_Goal of the exercise_. Return the rows below without any change, beginning at the line that contains "801x734 pixels. Task: Click" and continuing through the end of the rows. Leave the pictures out of your answer.

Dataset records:
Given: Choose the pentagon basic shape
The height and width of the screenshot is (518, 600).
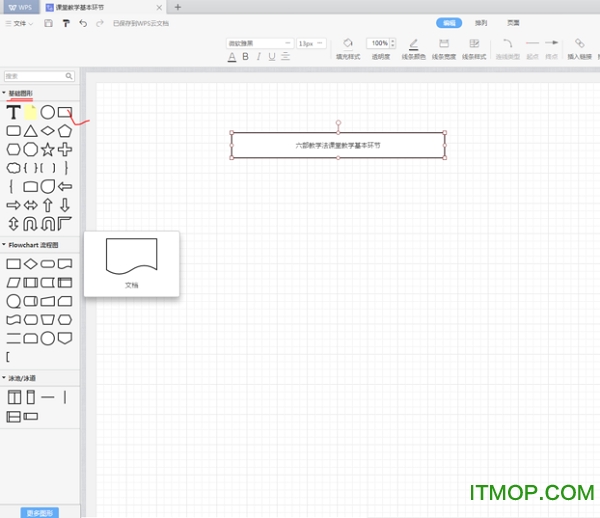Looking at the screenshot, I should coord(65,131).
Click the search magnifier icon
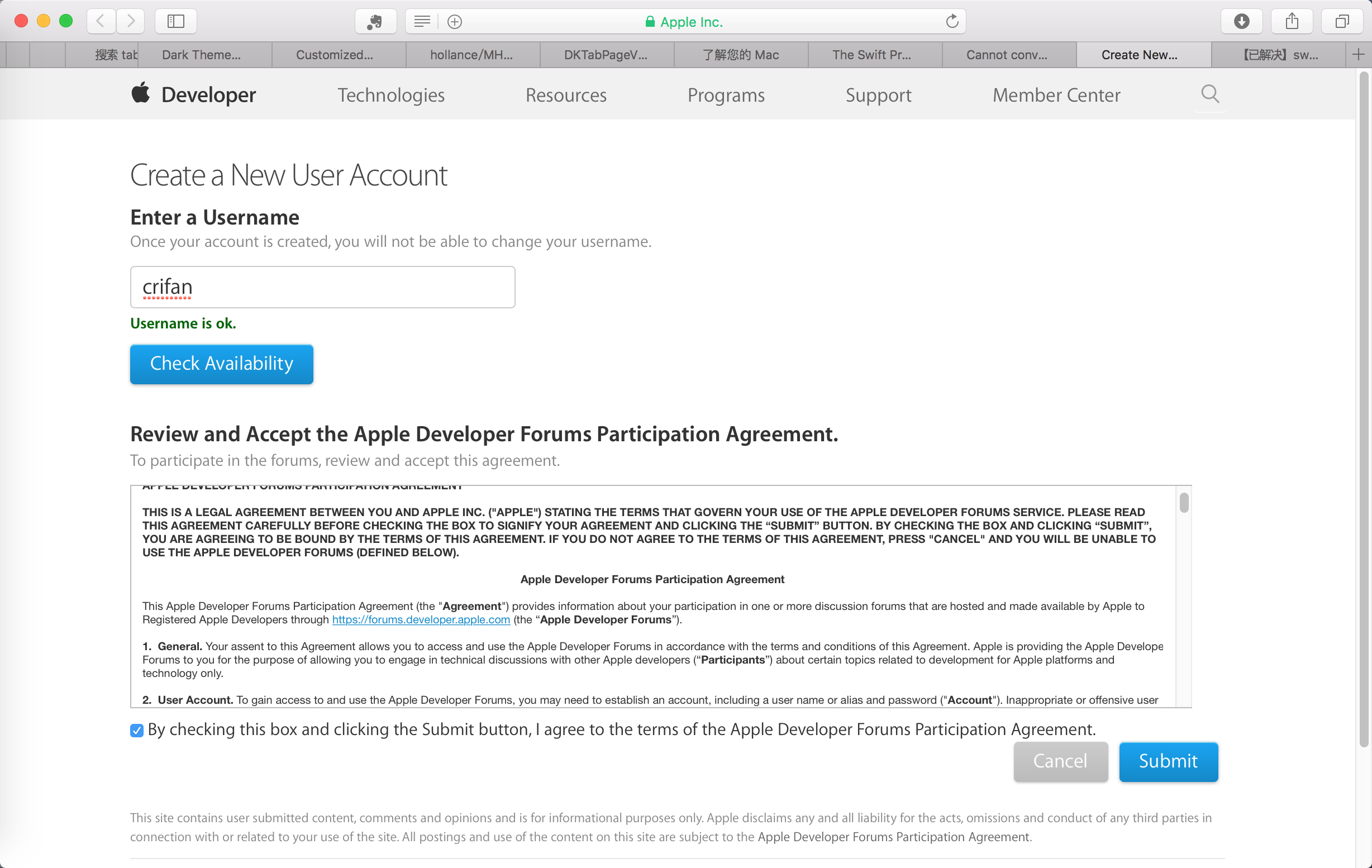Image resolution: width=1372 pixels, height=868 pixels. pos(1210,94)
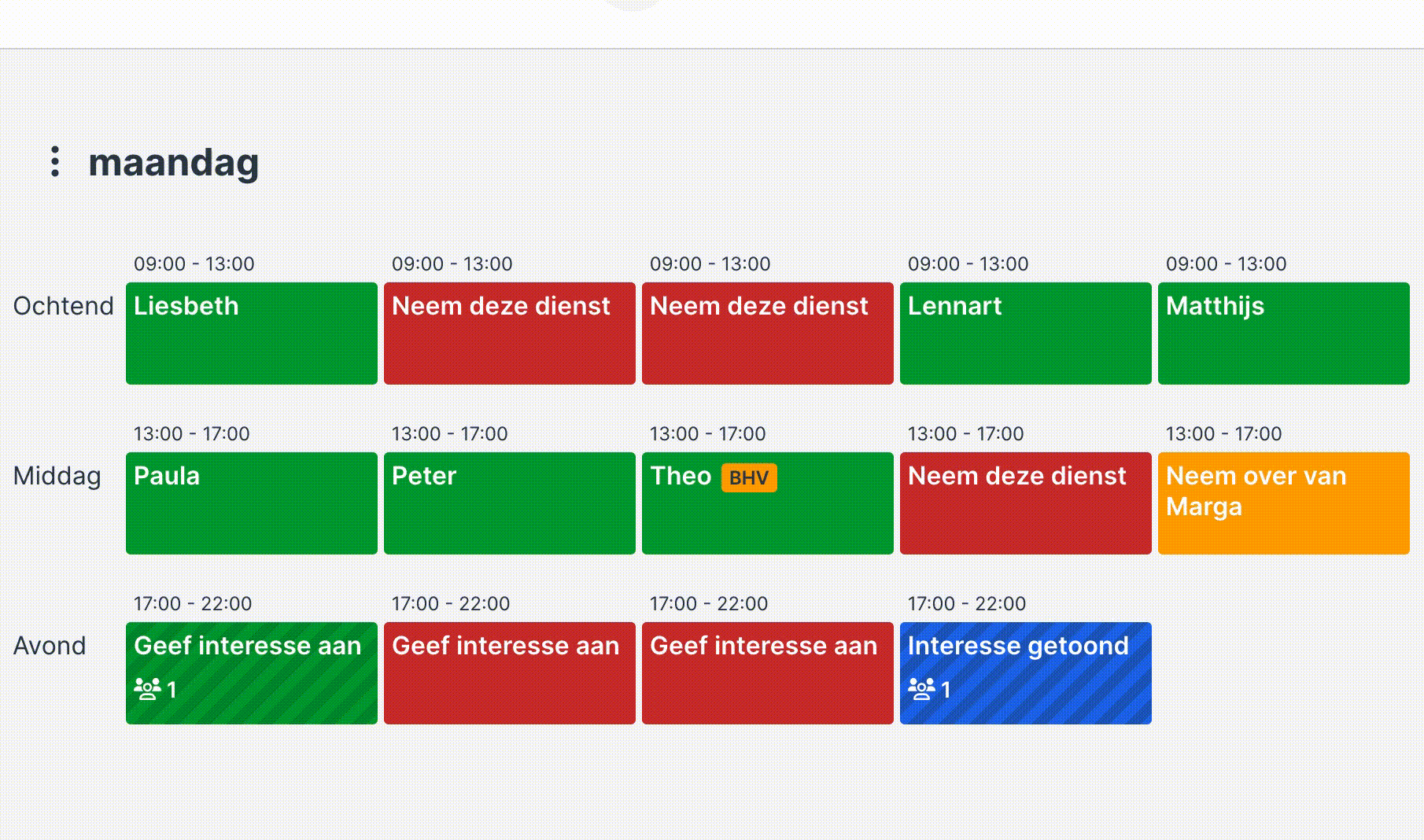The width and height of the screenshot is (1424, 840).
Task: Show interest in the first red Avond shift
Action: pyautogui.click(x=509, y=673)

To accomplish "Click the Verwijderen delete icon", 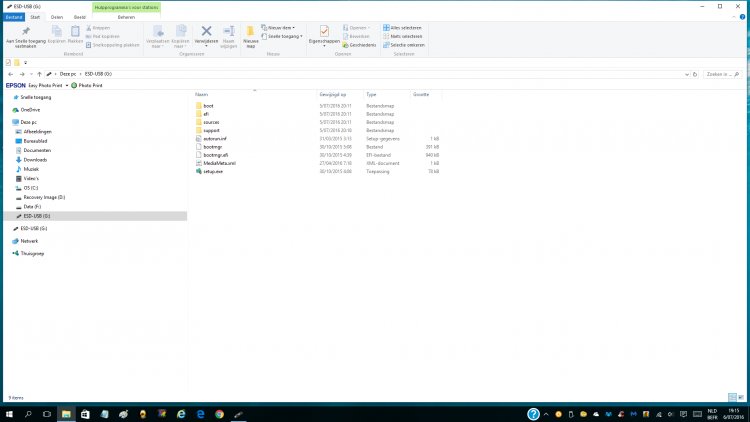I will 206,36.
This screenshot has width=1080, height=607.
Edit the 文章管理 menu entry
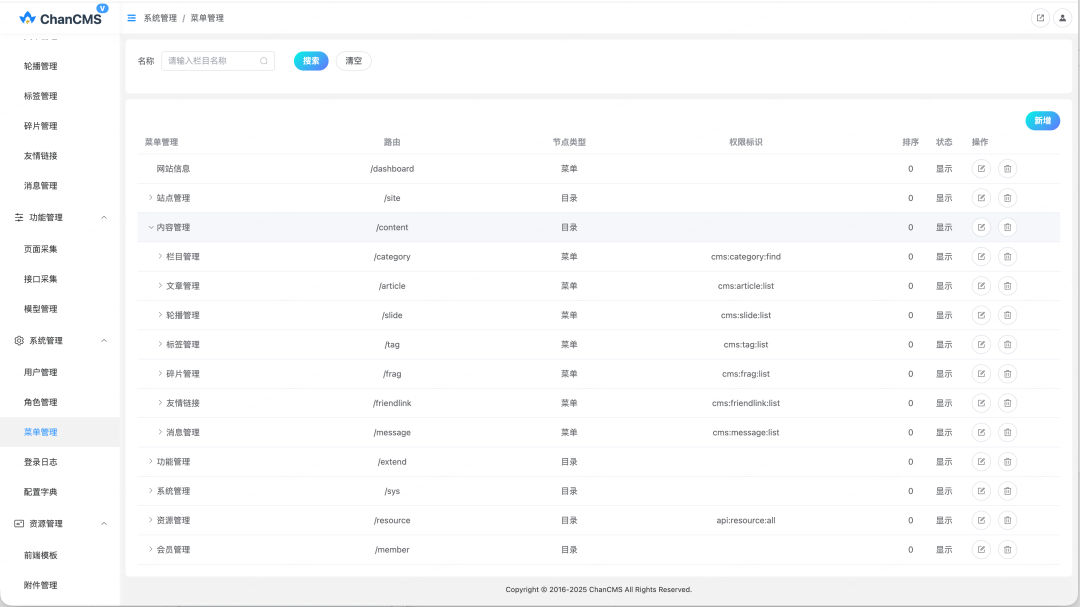pyautogui.click(x=981, y=286)
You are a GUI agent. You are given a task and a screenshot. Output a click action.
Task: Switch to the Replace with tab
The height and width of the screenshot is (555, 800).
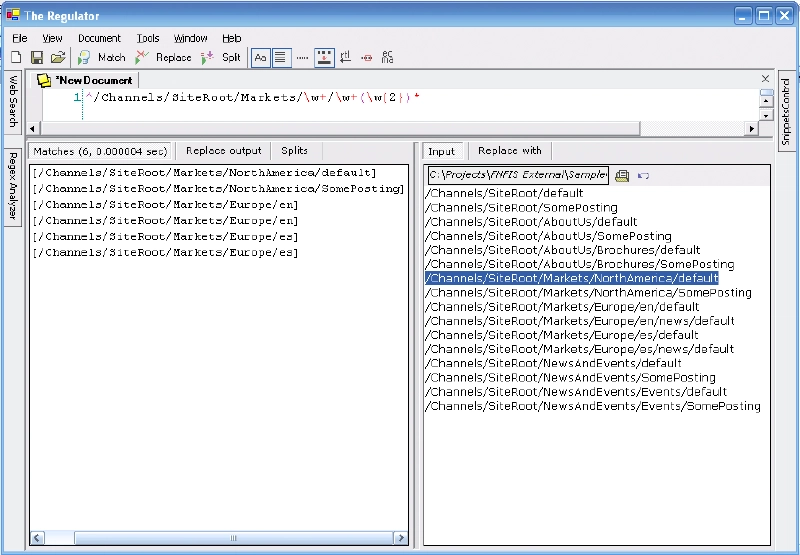click(x=509, y=151)
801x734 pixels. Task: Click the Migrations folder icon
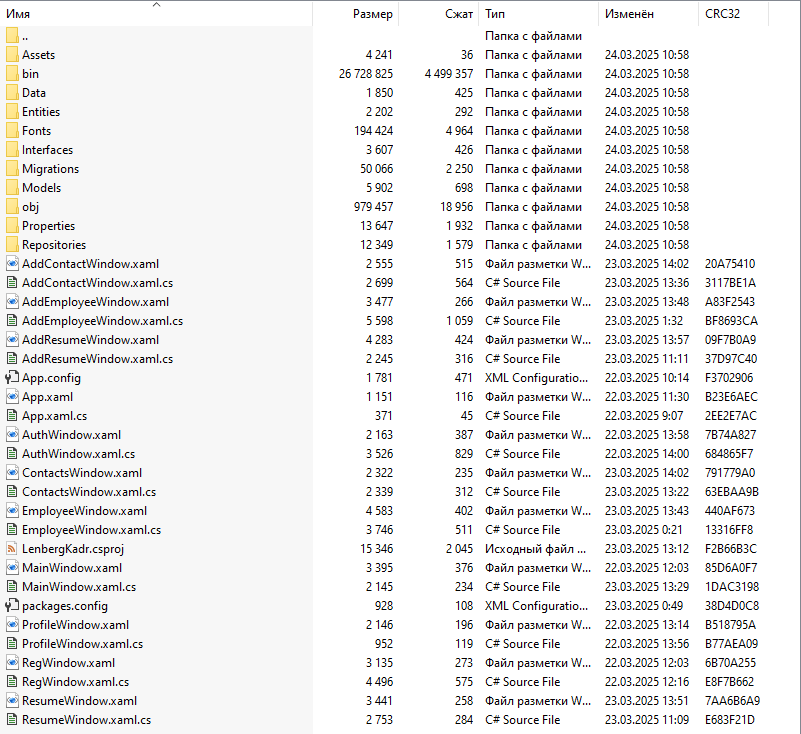coord(12,169)
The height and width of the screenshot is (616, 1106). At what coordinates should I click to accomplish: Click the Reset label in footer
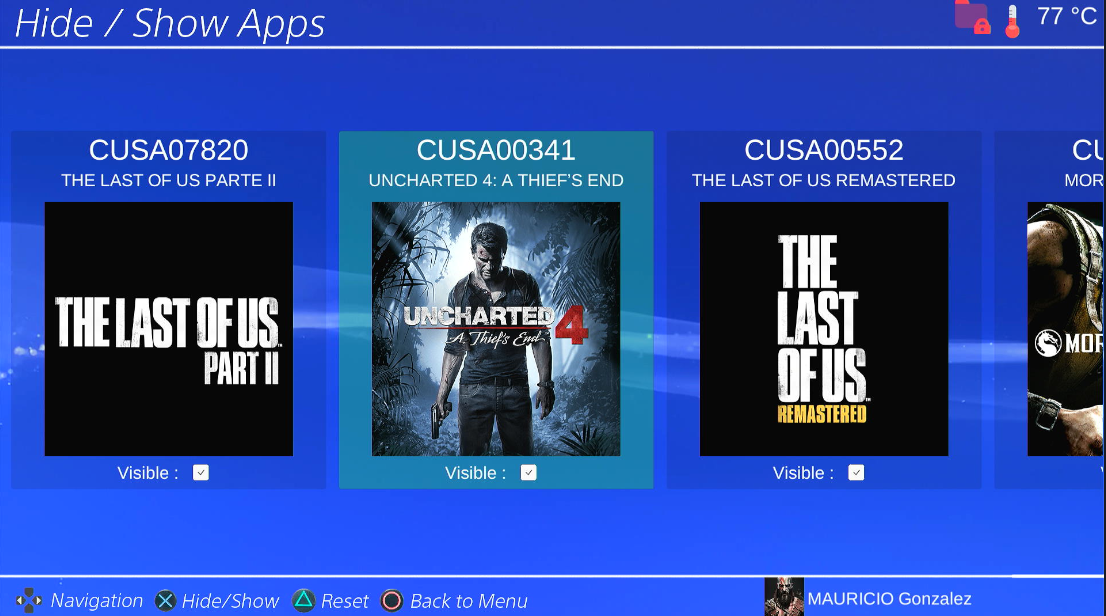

_Exercise response_.
801x734 pixels. Task: Click the Migrations folder icon
coord(12,169)
The height and width of the screenshot is (616, 1106). At what coordinates should I click to accomplish: Click the Reset label in footer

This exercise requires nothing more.